The family were previously living in a 3 bed semi-detached property that presented many challenges in terms of wheelchair access, carrying him up and down the stairs and lifting him on and off the floor, bed and bath. His mother in particular was experiencing back and shoulder pain due the amount of repetitive lifting. Statutory Services had provided basic aluminium ramps for the front door, however these could not be left in situ and were heavy to manoeuvre into position. A mobile hoist was also provided but not used due to the space constraints in the property and lack of appropriate training; Jack’s parents has only been shown once how to use the equipment and consequently lacked confidence and could not remember how to fit the sling correctly or what colour sling loops to use.

The family were actively looking for a more suitable property to meet Jack’s long-term needs. His Case Manger was keen to find an Occupational Therapist skilled in the adaptation design process and moving and handling who could work with the architect to ensure Jack got the maximum benefit from the adaptations and provide bespoke training to the care workers who were being recruited to work with him.

Using the extensive knowledge of specialist equipment and a good network of contacts and suppliers, the therapist was able to work collaboratively with the architect and specialist adaptations company to provide assessment, design and installation, taking into account the space requirements, client and carer needs, the building type, equipment being considered and budget.

The therapist recommended H Frame ceiling track hoists systems in Jack’s bedroom, bathroom, living room and therapy room as these provide full room coverage, ideal when a number of transfers need to be achieved. The additional advantage of being able to re-position furniture or re-design room layouts without having to consider the track hoist positioning offers flexibility without the additional cost of re-siting when circumstances change. Transition gates were also recommended between Jack’s bedroom and bathroom as this allowed the hoist to run between rooms for more seamless and comfortable transfers.

Including overhead hoisting in the living room was recommended to enable Jack to spend time on the floor or sofa with his brother and remain an integral member of the family, rather than remain in his wheelchair.

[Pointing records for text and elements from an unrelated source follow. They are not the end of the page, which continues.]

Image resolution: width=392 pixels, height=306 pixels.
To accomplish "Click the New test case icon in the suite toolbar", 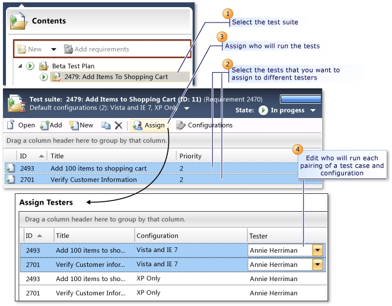I will click(74, 125).
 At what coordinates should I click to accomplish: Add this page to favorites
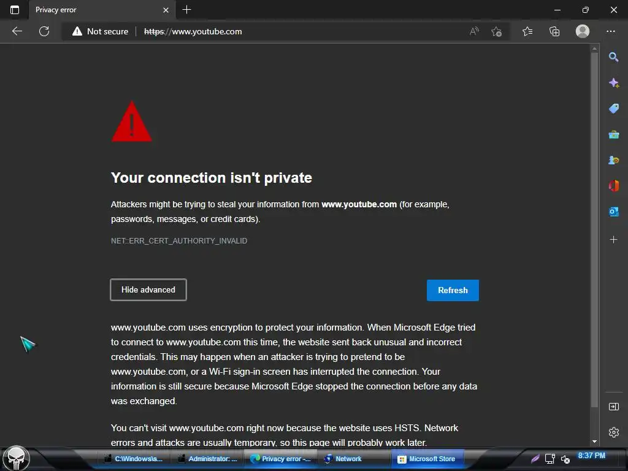click(x=497, y=31)
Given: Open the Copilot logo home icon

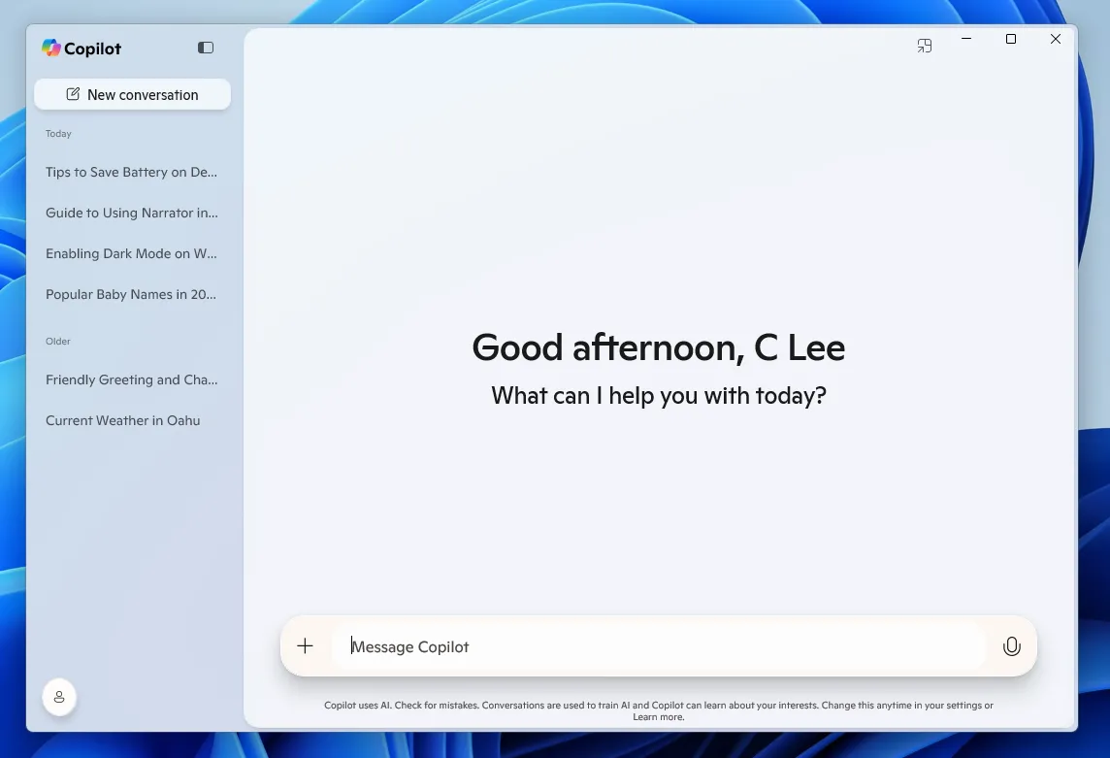Looking at the screenshot, I should click(51, 47).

The therapist selected a hoist system with a two strap design that does not have an obstructive spreader bar. This is much easier for his family and carers to use and eliminates the risk of Jack injuring himself on a spreader bar due to involuntary limb movements.

The slings chosen were made from a breathable, stretch material to allow the sling to accommodate Jack’s body shape and to work with contours within his seating. It was designed to stay in place under Jack at all times meaning it did not need to be removed and re-applied every time he wanted or needed to be moved.

Jack loves all things sensory, especially water. The local authority OT Service only offered the option of a level access shower in his previous property. His mother felt this would not afford him the therapeutic benefits he derives from bathing and the spray of the water increases his tone and extensor spasms. The therapist recommended a height adjustable bath that could be raised to a comfortable working height for parents and carers. It was positioned so that carer access each side of the bath could be gained and over-head hoisting equipment was used to raise and lower Jack into the bath.

Upon completion of the adaptations, the family and support workers received comprehensive moving and handling training specific to Jack’s needs and were provided with written and photographic instruction for each task to ensure they are following the recommended handling techniques to keep themselves and Jack safe. The therapist recommended that any new support workers shadow shifts until they are deemed competent and they feel confident to work on their own.

Those involved in looking after Jack continue to receive on-going Moving and Handling input to assess any changes to his needs, to train any new carers, to update existing carers, to review slings as he grows and to advise on future equipment.